The 4% drop from last year’s payout has been put down to fewer people working in the financial sector – but, according to an estimate by the CEBR, there are still 100,000 workers, each of whom stand to receive about £70,000. More, actually, considering support staff like PAs and cleaners, who will get a fraction of that figure, are counted among that estimate. And as the sector recovers, that pot is expected to grow, reaching £7.4bn next year, £7.8bn in 2012, £8.8bn in 2013 and nearly £10bn in 2014.
But those anticipating disparaging headlines may be disappointed, because thanks to the Government’s 50% tax on incomes over £150,000, the state stands to reap more from the City’s rewards than its workers do, raking in about £4.1bn and leaving employees with just £3.8bn. It’s still not exactly a pittance – but given the number of hours bankers tend to put in, we doubt they’ll see it that way.

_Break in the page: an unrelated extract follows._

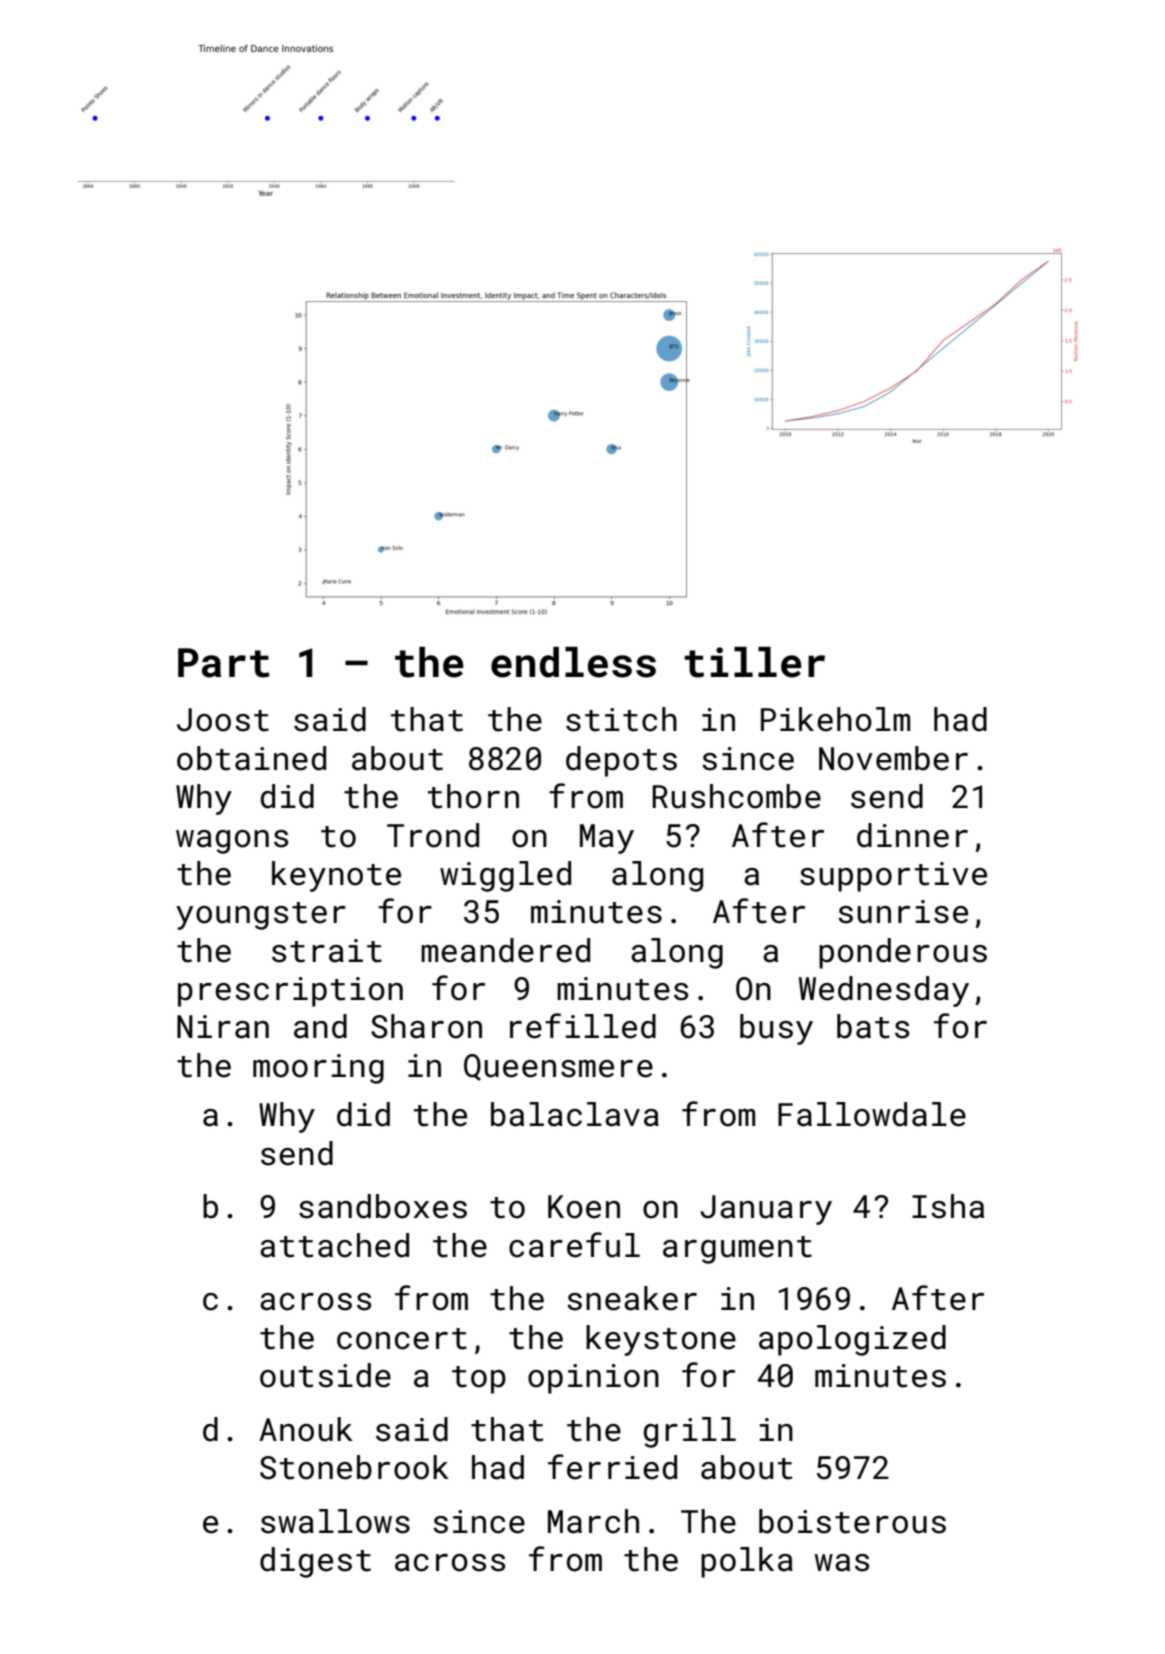 The width and height of the screenshot is (1165, 1654). Describe the element at coordinates (842, 1563) in the screenshot. I see `was` at that location.
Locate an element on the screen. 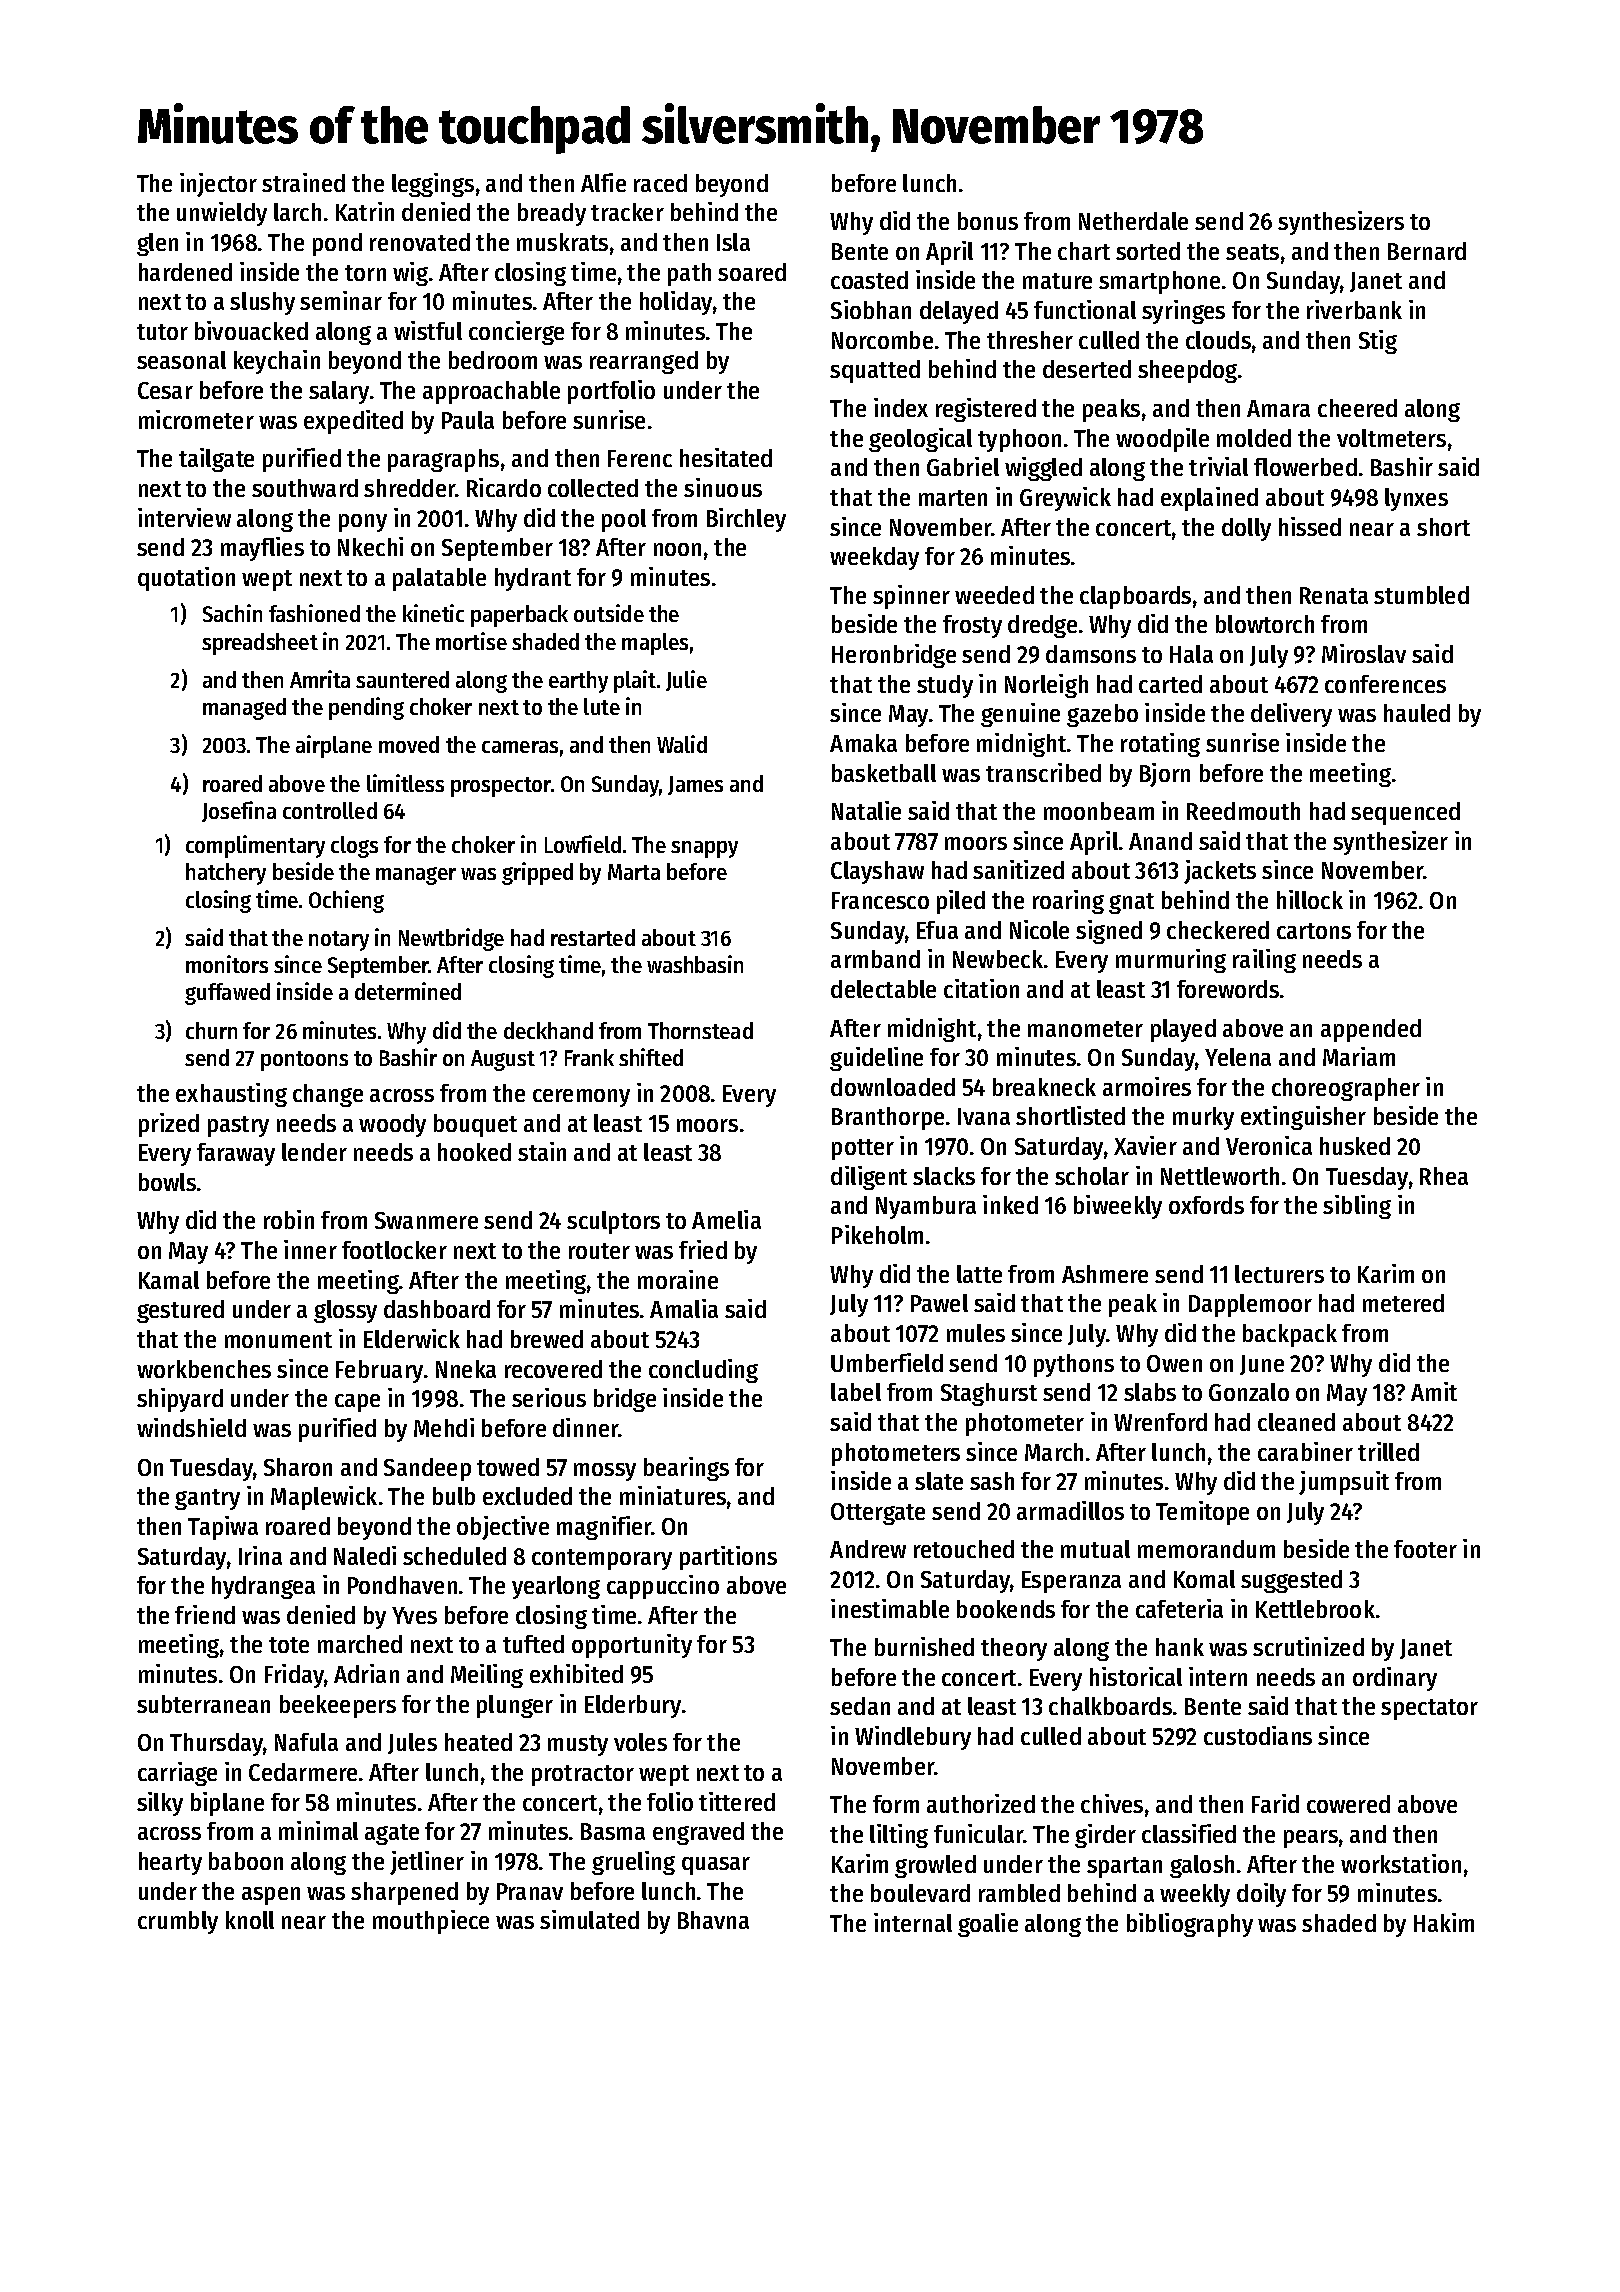 Image resolution: width=1620 pixels, height=2292 pixels. scrutinized is located at coordinates (1308, 1646).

Meanwhile, RBS chairman Sir Philip Hampton has been increasing his popularity among employees by pointing out that some of them probably aren’t worth their bonuses. At a conference about restoring trust in the industry (but not, clearly, in himself) at Mansion House yesterday, he told delegates that while cutting pay and bonuses would mean the bank loses some of its best staff, ‘I’m sure that we’re paying many people who aren’t worth it’. Nice.
That said, banks aren’t happy with the bonus tax situation, and those who aren’t talking about moving off-shore are looking at other ways to side-step it. So it looks like this new-found boost for taxpayers may be short-lived.